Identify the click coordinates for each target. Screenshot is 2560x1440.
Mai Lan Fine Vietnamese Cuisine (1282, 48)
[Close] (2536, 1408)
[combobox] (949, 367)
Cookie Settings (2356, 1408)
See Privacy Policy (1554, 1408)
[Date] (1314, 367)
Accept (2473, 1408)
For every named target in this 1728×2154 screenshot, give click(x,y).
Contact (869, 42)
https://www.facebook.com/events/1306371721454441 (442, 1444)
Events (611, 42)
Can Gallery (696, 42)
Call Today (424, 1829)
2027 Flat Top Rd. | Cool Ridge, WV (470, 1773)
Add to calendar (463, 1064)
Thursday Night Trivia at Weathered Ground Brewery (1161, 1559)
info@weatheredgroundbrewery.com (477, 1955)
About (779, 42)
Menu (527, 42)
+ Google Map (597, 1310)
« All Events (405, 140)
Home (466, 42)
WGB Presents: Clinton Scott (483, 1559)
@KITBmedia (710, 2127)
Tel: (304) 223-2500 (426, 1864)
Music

Problem details>
Restate word for word the lines above, beginning with the one that contains "Events (405, 140)" and ending with the last line.

Problem solution>
« All Events (405, 140)
Home (466, 42)
WGB Presents: Clinton Scott (483, 1559)
@KITBmedia (710, 2127)
Tel: (304) 223-2500 (426, 1864)
Music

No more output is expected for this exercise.